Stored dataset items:
**********
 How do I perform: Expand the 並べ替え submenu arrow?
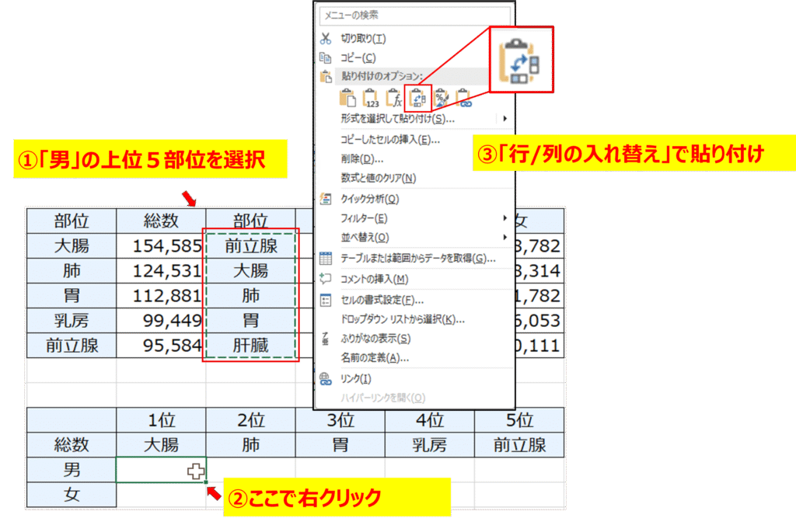[505, 237]
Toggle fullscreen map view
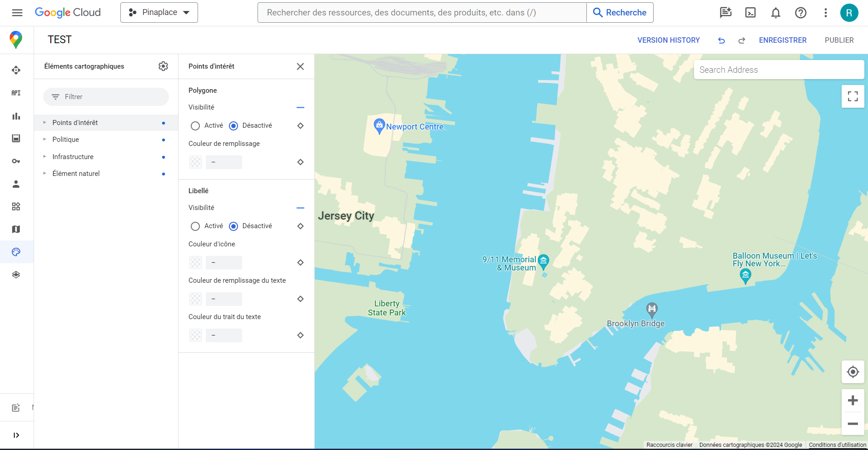This screenshot has height=450, width=868. (853, 96)
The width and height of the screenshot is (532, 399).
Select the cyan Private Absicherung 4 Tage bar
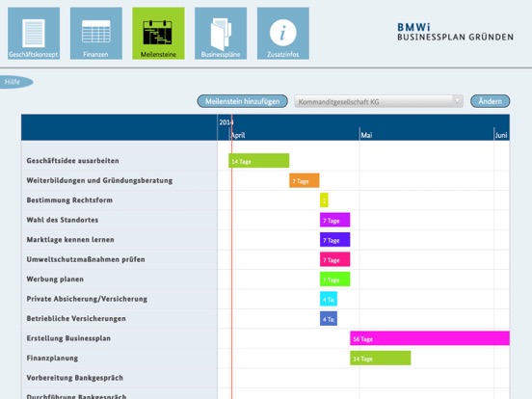tap(329, 299)
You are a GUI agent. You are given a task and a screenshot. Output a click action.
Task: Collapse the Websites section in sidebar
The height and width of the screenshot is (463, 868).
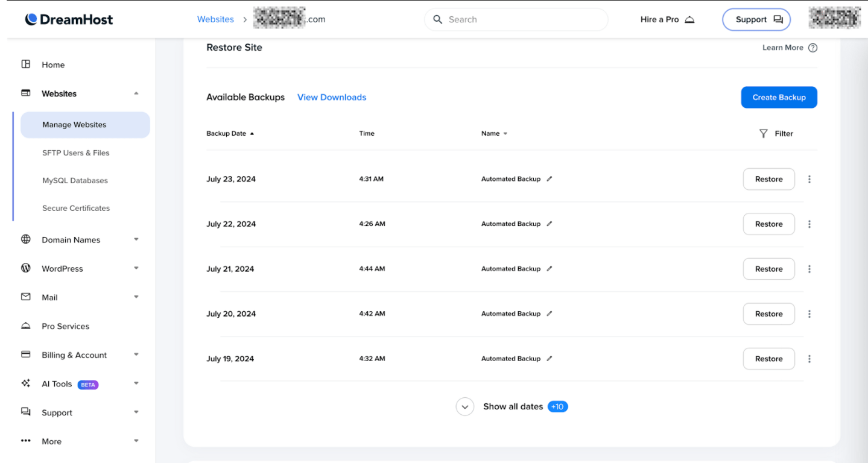[x=135, y=93]
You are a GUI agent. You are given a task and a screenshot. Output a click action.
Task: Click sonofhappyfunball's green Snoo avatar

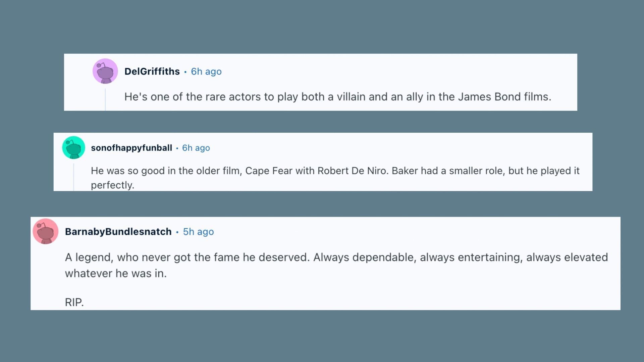point(73,147)
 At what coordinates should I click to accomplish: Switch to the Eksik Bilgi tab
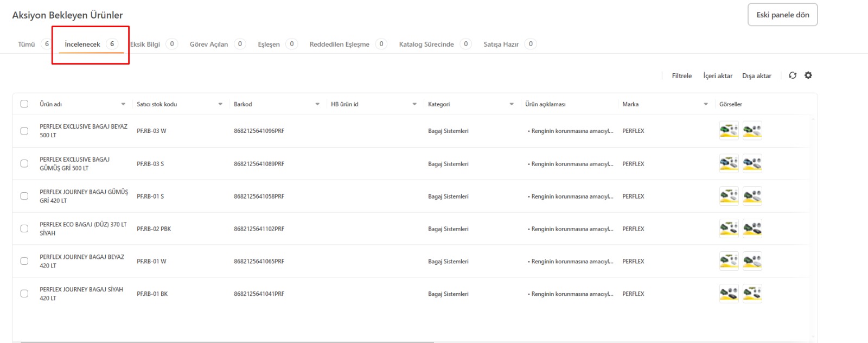[145, 45]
**********
ACTIVITY →
Leave out all pictures and retype precisely the lines that run from the line containing "Task: Click sonofhappyfunball's" to the last line of the records.

TASK RESPONSE →
Task: Click sonofhappyfunball's green Snoo avatar

point(73,147)
 At what coordinates should I click to accomplish: Switch to the Eksik Bilgi tab
[145, 45]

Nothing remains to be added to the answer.